Control Centre ==> Hardware ==> Sound
... and a bit of "select it and see" until decibels came back online.
In the meantime...
... another Amazon elf dropped off my new SATA-to-USB3 drive cradle and a couple of TV show DVD boxed sets: "Scandal, season #3" and "Girls, season #3". Excellent.
I've also decided to refresh both my laser printing and my scanning technology in one swell foop by getting a fancy HP LaserJet Pro MFP M125A Printer. (I rather liked the little HP unit Iris got last year.) This one's a bit more expensive than buying a new toner cartridge for my now quite venerable2 HP LaserJet 1320. (But a lot more fun.)
I just hope I can decode the universal user icons they plaster on its control panel. I suspect the scanning gubbins will do at least as well as the dinky little Canon LiDE 110 that yesterday's cunning little exchange deal gave me.3 I have good reason to believe this new wonder-box is perfectly happy to take orders from a Linux PC.

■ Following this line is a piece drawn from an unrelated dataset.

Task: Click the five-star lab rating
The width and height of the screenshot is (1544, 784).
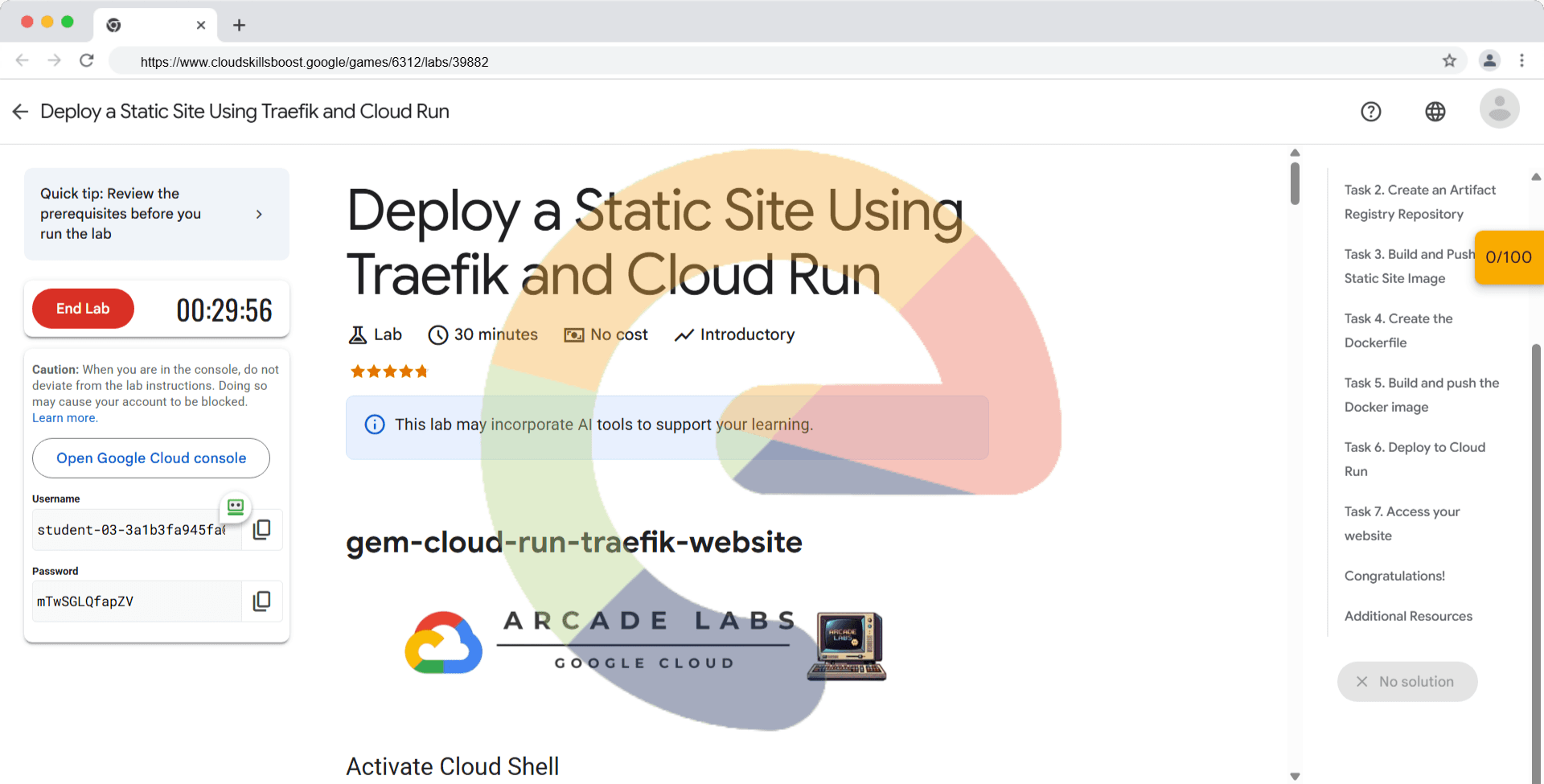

I suspect if my music was a little quieter I could tell if that's thunder I'm hearing outside. It's cold, ghastly grey, and looks rather wet. Must still be February.
Note to self
The simple plain text file (NAS_shares) lives in the file system directory (etc), but is owned by root — rendering it read-only to a pleb like me. I must thus turn myself into 'superuser' when invoking my text editor, and pointing it to the file:
gksudo pluma /etc/NAS_shares
NAS_shares has one line for each directory. Here is the line to identify the Music directory on NAS #2:
NAS2_Music -fstype=cifs,rw,credentials=/home/david/.autofs-creds/NasTwo.cred,uid=1000,iocharset=utf8 ://192.168.1.67/Music
Len had simply forgotten to change the "NasOne.cred" to be "NasTwo.cred". If I had sixpence for every time I've done that...
On this day...
... back in 2007, I not only learned the appropriate unit of measurement for a soul (the Huneker) but was reminded of my lovely Soulful Strings album, which is now playing. (And, straining my eyes to read the back cover sleeve art here, I see the guitarist was, indeed, Phil Upchurch.) I note Larry Grogan's blog has moved yet again. But I still have no idea where "Funky 16 Corners" comes from, or is about. Perhaps I have no soul?
Guess which...
... stupid idiot has just (finally) found the power supply for his beloved old Epson Perfection 1660 Photo scanner that he only had to stop using in the first place because Windows Vista never bothered to come up with a driver for it after said idiot moved on (I won't say "up") from WinXP? Guess how well it works with XSane on the Linux incarnation of BlackBeast? Only perfectly.
So even if the "scanny" bit of the new HP turns out to be no good under Linux I still have an excellent solution. That would merit a cuppa if it wasn't so late in the evening. The minor detail that XSane reports it to be a GT-8300 doesn't stop it from scanning neatly, and directly, into the GIMP all ready for trimming and editing. Cool!